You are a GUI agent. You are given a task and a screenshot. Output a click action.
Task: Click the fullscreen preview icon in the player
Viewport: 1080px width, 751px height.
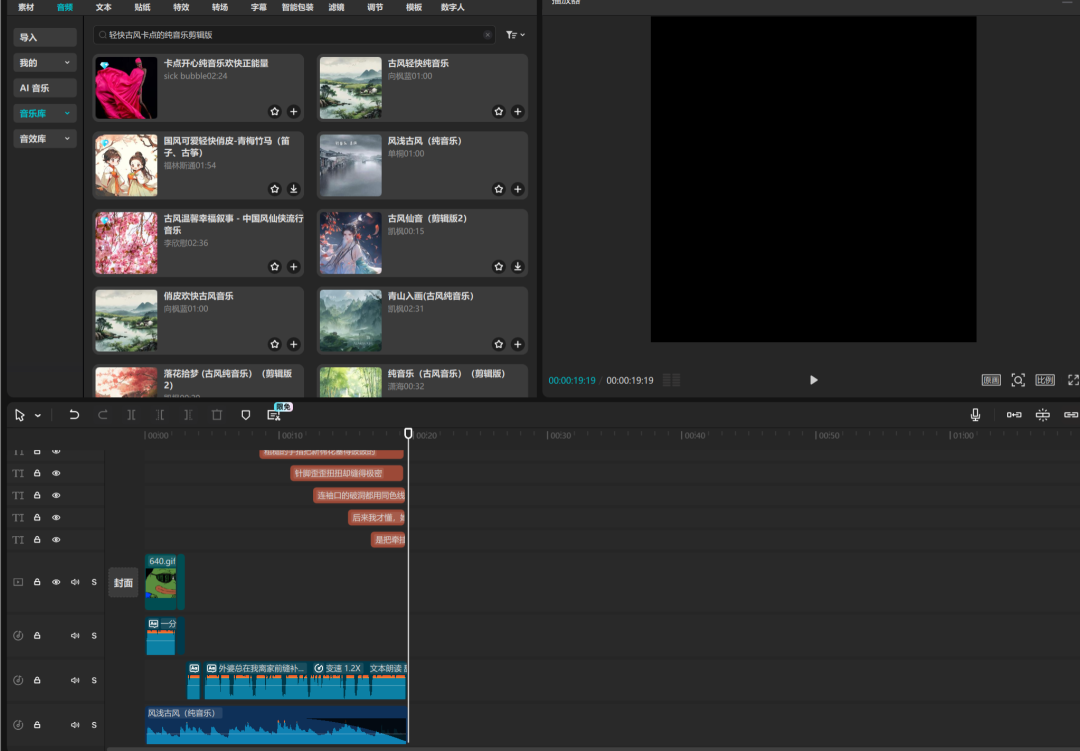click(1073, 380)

---

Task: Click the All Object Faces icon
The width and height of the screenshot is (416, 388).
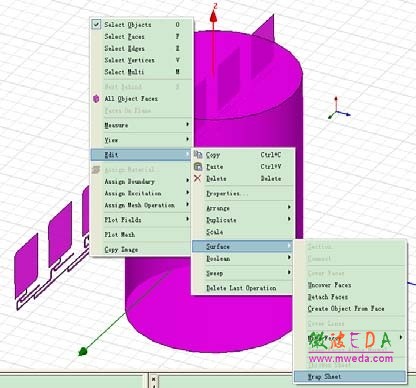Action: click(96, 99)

> WHAT YOU ARE ASKED TO DO:
Go through the records and work out how many lines contain the string "icon". The answer should be that number alone.

> RESULT FOR THIS EXERCISE:
2